The results of this study revealed that ‘TY Megaton’ and ‘Yureka’ tomatoes grown on coir pith or soil remain suitable for sale after 3 weeks of storage at 12 °C with 85 ± 5% RH. The most important compounds for the secondary metabolism of the tomato and its antioxidant activity (ascorbic acid, lycopene, and polyphenols) were not significantly affected by the growing medium; however, significant differences were observed for these quality attributes between the two cultivars throughout the storage period. Provided that the recommended standard nutrient solution and cultural practices for tomato cultivation are followed throughout the growing period, the choice of cultivars, rather than the growing medium, should be given priority.

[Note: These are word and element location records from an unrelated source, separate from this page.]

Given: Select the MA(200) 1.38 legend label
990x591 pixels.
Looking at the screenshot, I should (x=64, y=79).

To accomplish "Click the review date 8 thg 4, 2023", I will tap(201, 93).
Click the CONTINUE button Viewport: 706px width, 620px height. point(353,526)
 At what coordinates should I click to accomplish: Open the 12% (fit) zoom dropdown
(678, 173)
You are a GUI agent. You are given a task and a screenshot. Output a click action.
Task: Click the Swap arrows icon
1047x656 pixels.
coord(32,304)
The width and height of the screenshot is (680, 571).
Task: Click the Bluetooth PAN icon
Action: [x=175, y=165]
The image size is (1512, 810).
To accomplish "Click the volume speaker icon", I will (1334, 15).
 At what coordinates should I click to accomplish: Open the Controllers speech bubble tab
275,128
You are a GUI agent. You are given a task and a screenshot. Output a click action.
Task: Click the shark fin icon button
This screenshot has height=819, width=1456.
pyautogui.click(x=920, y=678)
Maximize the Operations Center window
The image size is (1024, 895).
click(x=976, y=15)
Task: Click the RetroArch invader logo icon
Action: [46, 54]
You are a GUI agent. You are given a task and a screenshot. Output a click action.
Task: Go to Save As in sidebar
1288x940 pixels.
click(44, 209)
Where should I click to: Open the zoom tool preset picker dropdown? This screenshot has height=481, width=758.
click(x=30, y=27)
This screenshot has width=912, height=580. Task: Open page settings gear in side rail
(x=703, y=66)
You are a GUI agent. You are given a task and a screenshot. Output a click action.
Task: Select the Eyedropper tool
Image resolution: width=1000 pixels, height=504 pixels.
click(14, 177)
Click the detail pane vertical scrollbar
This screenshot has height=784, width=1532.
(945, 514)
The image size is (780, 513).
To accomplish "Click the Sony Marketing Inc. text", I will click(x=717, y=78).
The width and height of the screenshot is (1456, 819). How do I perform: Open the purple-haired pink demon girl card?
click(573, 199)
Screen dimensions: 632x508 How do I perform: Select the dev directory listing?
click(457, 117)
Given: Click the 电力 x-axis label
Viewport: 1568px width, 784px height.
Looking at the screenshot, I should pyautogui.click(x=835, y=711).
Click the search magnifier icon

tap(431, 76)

Based on the lycopene content and the DPPH radical scavenging ability, the optimum nutritional content of pink-stage ‘TY Megaton’ fruit can be achieved with storage at 12 °C for 12–16 days, irrespective of the growing medium used. The optimum nutritional content of ‘Yureka’, grown on either medium, could be achieved by storing pink-stage fruits at 12 °C for 12–20 days.